** Opening MATERIAL FOR THIS TASK block **
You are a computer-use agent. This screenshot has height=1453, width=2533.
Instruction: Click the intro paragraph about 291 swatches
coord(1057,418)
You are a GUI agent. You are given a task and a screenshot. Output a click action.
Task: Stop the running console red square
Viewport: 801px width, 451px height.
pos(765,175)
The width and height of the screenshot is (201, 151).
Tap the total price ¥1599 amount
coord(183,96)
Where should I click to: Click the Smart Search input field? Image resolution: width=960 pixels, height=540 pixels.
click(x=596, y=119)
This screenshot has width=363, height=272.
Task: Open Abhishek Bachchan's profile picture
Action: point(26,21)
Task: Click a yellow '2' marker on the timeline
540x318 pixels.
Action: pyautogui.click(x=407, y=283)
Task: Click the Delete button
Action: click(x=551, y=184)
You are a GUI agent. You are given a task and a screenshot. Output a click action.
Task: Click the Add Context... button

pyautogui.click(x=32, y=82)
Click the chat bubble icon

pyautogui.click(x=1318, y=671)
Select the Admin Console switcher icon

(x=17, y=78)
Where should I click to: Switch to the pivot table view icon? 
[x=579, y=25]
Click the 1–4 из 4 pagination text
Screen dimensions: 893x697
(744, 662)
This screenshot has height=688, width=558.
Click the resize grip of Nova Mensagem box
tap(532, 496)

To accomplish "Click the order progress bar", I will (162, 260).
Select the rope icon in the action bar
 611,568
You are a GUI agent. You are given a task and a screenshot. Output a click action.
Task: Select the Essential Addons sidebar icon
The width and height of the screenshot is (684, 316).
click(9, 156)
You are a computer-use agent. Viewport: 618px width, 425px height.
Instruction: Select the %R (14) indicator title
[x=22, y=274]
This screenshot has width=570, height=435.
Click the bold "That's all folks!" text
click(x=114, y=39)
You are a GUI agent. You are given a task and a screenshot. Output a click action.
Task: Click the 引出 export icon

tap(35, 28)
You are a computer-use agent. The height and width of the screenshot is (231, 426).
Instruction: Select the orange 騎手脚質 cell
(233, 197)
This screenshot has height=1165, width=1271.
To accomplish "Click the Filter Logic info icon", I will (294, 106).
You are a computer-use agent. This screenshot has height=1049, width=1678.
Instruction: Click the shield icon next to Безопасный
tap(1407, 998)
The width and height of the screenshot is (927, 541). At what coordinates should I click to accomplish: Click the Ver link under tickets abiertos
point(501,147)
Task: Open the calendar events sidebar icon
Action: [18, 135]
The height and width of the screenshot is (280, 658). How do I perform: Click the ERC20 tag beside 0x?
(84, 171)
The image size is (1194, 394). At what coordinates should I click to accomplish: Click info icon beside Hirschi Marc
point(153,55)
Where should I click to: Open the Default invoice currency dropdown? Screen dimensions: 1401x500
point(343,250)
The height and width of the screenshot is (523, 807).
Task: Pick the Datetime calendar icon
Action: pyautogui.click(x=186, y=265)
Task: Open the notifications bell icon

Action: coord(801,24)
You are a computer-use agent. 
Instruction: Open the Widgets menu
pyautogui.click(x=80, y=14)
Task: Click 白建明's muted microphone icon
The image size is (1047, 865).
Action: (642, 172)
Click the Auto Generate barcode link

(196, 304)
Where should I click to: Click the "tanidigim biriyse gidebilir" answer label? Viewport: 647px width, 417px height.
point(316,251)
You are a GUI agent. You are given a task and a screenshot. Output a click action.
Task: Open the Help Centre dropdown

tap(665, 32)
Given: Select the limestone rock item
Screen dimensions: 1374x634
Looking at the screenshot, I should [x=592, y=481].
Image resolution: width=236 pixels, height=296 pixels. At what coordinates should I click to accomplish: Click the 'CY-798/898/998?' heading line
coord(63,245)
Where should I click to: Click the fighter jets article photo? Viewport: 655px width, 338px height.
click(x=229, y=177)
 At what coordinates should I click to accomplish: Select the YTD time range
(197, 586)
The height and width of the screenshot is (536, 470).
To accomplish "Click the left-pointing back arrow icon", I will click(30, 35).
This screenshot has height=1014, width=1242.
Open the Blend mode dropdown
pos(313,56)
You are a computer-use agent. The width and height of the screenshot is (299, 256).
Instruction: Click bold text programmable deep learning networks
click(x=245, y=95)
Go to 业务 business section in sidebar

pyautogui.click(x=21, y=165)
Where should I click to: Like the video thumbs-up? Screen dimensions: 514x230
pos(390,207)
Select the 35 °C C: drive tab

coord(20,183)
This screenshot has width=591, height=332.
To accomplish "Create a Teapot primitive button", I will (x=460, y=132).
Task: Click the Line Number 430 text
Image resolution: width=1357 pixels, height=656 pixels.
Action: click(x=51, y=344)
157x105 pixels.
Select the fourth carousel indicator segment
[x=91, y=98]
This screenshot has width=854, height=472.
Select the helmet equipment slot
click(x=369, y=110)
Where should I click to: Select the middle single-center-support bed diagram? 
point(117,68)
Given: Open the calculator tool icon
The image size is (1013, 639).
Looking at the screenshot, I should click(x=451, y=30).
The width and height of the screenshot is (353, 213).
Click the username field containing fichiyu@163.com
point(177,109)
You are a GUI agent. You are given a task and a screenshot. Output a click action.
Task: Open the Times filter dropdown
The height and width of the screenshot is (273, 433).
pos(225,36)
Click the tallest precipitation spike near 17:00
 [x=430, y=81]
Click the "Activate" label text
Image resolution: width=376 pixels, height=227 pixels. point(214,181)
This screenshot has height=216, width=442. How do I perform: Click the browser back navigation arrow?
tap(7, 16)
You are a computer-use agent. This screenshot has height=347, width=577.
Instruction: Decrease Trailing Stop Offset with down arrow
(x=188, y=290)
** Closing MATERIAL FOR THIS TASK block **
- THE PROBLEM -
In the records, find every line that has the string "computer" and copy it.

- COMPLETED TASK -
You are a computer-use agent. This screenshot has height=1453, width=2533.
You are a computer-use agent. Viewport: 618px width, 425px height.
You are a computer-use agent. The height and width of the screenshot is (231, 426).
You are a computer-use agent. This screenshot has height=1049, width=1678.
You are a computer-use agent. 
You are a computer-use agent. The width and height of the screenshot is (299, 256).
You are a computer-use agent. This screenshot has height=347, width=577.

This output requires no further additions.